In Texas, for example, the Legislature writes the law. The Governor can veto those laws, but he cannot make up criminal offenses all by himself. The members of the Texas Legislature are elected by the people of Texas and they determine the laws of the land and penalties for breaking those laws. The Texas Constitution gives prosecutors – district and county attorneys – the exclusive jurisdiction over the prosecution of offenses in the districts and counties they serve.
Prosecutorial discretion is supposed to give prosecutors the ability to reasonably do their jobs (e.g. declining to prosecute someone to save resources because they think the evidence is unlikely to secure a conviction), not to decide which laws they will and won’t enforce en masse. That’s the Legislature’s job.
Yet in some of Texas’ largest cities, prosecutors are ignoring their responsibilities. Dallas County DA John Creuzot declines to prosecute theft of personal items valued at less than $750 unless the alleged theft was for economic gain. His office also dismisses all criminal trespassing charges that do not involve a residence or intrusion into a property and declines to prosecute most first-time misdemeanor marijuana cases. In 2020, Creuzot’s office rejected 3,331 marijuana possession cases out of 3,612 filed. These were all cases in which a law enforcement officer deemed an arrest to be appropriate.
In San Antonio, Bexar County DA Joe Gonzalez declines to prosecute possession of hard drugs under 0.25 grams and of marijuana under one ounce, unless the defendant is a danger to public safety, and declines to prosecute criminal trespass of homeless people if certain criteria are met. He has also altered an existing “cite-and-release” program to minimize arrests of people charged with certain offenses, including possession of small amounts of marijuana, driving with an invalid license, and misdemeanor theft.
In Austin, the Travis County DA José Garza in March through June of 2021 rejected 142 felony cases, a 735 percent increase for the same months in 2020. Of these 142 rejected cases, 93 were state jail felony charges for drugs.

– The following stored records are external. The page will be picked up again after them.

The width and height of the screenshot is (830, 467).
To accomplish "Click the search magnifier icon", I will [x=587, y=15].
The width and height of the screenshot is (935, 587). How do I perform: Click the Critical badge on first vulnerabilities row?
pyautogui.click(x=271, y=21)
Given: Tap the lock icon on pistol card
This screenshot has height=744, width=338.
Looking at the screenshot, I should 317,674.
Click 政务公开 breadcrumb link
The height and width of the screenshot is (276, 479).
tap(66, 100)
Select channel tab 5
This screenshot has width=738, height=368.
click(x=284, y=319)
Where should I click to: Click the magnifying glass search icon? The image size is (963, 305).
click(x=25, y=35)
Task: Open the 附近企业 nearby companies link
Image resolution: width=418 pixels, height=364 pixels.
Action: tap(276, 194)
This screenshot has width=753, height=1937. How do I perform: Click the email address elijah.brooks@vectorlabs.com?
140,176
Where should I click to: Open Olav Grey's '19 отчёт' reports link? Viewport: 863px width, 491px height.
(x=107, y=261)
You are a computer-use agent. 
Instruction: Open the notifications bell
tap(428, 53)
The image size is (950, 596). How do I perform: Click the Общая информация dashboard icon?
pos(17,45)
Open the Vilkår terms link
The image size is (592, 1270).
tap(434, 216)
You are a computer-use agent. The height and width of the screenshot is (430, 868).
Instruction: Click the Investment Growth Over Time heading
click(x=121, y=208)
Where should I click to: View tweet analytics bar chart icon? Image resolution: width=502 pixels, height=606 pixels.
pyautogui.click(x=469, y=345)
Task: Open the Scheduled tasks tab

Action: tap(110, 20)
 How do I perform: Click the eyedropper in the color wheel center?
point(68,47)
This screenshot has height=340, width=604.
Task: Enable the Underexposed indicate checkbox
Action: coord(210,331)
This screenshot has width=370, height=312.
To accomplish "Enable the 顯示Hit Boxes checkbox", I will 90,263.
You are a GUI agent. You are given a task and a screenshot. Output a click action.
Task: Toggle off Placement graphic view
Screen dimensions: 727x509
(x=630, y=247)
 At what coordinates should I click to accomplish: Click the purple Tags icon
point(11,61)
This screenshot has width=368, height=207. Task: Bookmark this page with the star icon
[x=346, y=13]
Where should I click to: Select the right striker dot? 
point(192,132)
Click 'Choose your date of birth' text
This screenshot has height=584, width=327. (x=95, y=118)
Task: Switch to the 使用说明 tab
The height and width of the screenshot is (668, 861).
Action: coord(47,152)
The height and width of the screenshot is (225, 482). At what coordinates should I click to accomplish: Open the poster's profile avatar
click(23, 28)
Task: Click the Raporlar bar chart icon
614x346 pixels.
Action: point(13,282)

Other rejected felony charges included aggravated robbery and aggravated assault with a deadly weapon.
All three of the above Texas district attorneys have reportedly received donations from George Soros or groups affiliated with him.
Mr. Soros acknowledges a “recent increase in crime” but contends that serious scholars looking for the cause “have pointed to other factors: a disturbing rise in mental illness among young people due to the isolation imposed by Covid lockdowns, a pullback in policing in the wake of public criminal-justice reform protests, and increases in gun trafficking.” Setting aside for a moment his own involvement in the movement that called for defunding of local police departments and how that may have caused what he euphemistically calls “a pullback in policing,” perhaps the answer to rising crime rates could be as simple as the notion that criminals having lost their trust in the justice system. They do not trust that they will be held accountable for their actions and so they behave accordingly.
Mr. Soros concludes asserting that “[j]udging by the results, the public likes what it’s hearing.” No, it doesn’t, Mr. Soros. San Francisco voters recalled DA Chesa Boudin in June by a wide margin with city Supervisor Rafael Mandelman noting that “voters have risen up and expressed tremendous frustration with the state of the city and a feeling that leaders are not taking us in the direction the people want to go.” Los Angeles DA George Gascon will likely face a recall election in November after concerned citizens gathered over 700,000 signatures requesting the recall. It is just a matter of time until voters in other jurisdictions follow suit.